Incline your ear, O LORD, and answer me, for I am poor and needy (Psalm 86:1).
Years ago, pregnancy care centers were typically called “crisis pregnancy centers.” I am not sure of all the reasons why most centers dropped the term “crisis,” but I suspect it had something to do with wanting a pregnancy center to be a place where women would know they could find care, a place of peace as they wrestled though difficult decisions and circumstances. And, while I am sure that such renaming was wise, and perhaps necessary, the term “crisis” remains apt. An unexpected pregnancy is a crisis, or at least it feels that way to many women and men in the midst of one.
Psalm 86 is a prayer of a man in crisis. Throughout the psalm we hear the pleas of David: “Incline your ear, O LORD, and answer me, for I am poor and needy… preserve my life… save your servant… be gracious to me… listen to my plea for grace… in the day of trouble I call upon you…” Here is a man who, at least at very specific times in his life, lived in crisis. We know many of them—fleeing for his life from King Saul and later from his son Absalom, his adultery with Bathsheba, and his subsequent murder of her husband, to say nothing of the constant pressure of being a king. In other words, life was far from smooth sailing for David.
Crisis is normal for the Christian life. It is normal for life period. Failure, disappointments, the death of loved ones, broken relationships, addictions, bad decisions, insecurities, depression, and health crises are all part of the world in which we live, and therefore a part of our own lives, regardless of who we are or how close to God we may (or may not) be. One way to speak of the difference between the Church and the world is that, while all live in the midst of crisis, the Christian knows where to turn. In fact, not only does the Lord want His people to come to Him in crisis, He requires them to do so: “Call upon me in the day of trouble; I will deliver you, and you shall glorify me” (Psalm 50:15). Delivering His people is what it means for the Lord to be God. The thing so encouraging about David’s life is that he came to God during all kinds of crises, even those of his own making. And the Lord received him, for that is what the Lord does. The name Jesus, after all, means salvation—“you shall call his name Jesus, for he shall save his people from their sins” (Matthew 1:21). Before He is anything else to His people, the Lord is a savior.

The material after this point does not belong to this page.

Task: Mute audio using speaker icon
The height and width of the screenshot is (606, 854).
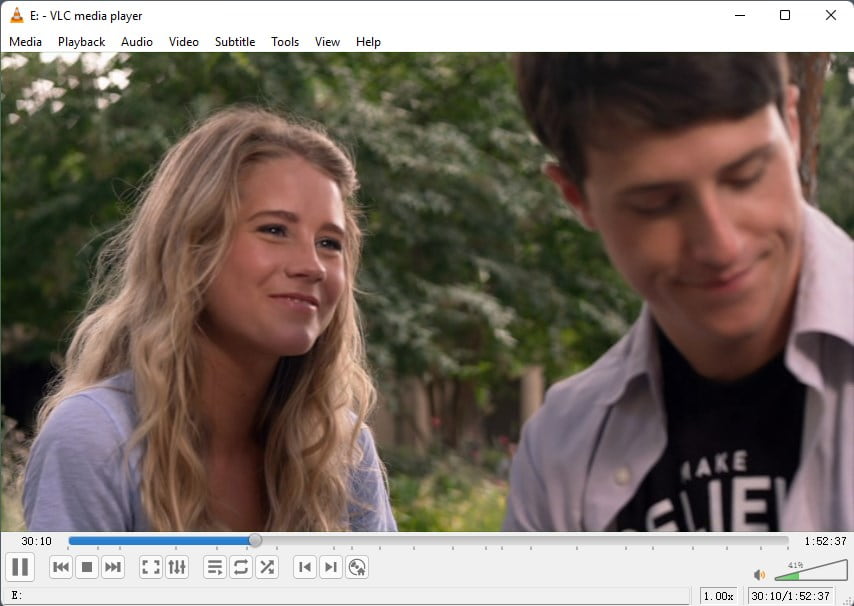Action: tap(760, 574)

Yet there is an impulse among many Christians—although certainly not all—that having come to Christ means that we should now be free from crisis and, in particular, crises of our own making. Often this thought is rooted in pride, not wanting to admit that, even as we have been claimed by Christ, that life is not always smooth and that we still deal with sin. Not only does such an idea rob the Church of peace, but it erects a wall before those in a real crisis, particularly those whose crises are of their own making. But what is the Church but those who know crisis, even crises of our own making, and have found peace, not because we have been good but because we’ve been delivered? Who are learning to trust God in the midst of crisis, even when it may not be readily lifted?
So what does this have to do with abortion? Not every woman in a crisis pregnancy has access to a pregnancy center. But she should have access to a church. Will she come? Does she know that God has loved a messy, tired, and rebellious people—like you and me—in Christ Jesus? Is the fact that Jesus is first a Savior evident not just in the doctrine of the Church but in the lives of her people? Does she believe that the Church also knows crisis? If she does, she may turn to the Church. If she doesn’t, she may turn elsewhere.